- WHAT TO DO -
Copy out each line of the material below that contains the string "agent", treating uppercase and lowercase as different.
-=-=-
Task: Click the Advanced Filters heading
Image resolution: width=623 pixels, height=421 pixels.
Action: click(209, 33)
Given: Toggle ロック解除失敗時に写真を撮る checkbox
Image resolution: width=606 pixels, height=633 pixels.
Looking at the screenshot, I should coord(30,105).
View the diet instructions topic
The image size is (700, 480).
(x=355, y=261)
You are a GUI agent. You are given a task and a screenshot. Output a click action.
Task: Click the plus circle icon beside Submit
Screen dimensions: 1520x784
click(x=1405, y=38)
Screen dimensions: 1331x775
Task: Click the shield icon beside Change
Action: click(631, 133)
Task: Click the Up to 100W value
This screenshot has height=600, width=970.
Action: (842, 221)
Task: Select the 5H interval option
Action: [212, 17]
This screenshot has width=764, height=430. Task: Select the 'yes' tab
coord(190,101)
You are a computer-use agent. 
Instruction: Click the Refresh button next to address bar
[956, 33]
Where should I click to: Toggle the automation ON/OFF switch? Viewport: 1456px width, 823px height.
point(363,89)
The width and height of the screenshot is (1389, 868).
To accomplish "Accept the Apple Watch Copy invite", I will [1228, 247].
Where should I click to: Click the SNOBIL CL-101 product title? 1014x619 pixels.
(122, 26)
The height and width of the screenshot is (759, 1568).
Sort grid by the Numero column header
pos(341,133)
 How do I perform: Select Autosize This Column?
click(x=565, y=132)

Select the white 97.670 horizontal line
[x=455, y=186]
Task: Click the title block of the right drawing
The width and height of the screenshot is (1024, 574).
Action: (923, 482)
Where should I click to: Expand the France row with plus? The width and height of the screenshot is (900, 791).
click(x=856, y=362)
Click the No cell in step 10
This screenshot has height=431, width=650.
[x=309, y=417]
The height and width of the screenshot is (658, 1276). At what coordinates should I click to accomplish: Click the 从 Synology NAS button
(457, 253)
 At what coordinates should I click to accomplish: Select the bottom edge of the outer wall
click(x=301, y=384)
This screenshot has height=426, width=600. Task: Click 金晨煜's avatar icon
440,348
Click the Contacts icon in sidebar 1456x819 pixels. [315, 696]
-=-=-
- RESPONSE TO THIS EXERCISE -
You are a GUI agent. You are given a task and a screenshot. Output a click action.
You are a computer-use agent. 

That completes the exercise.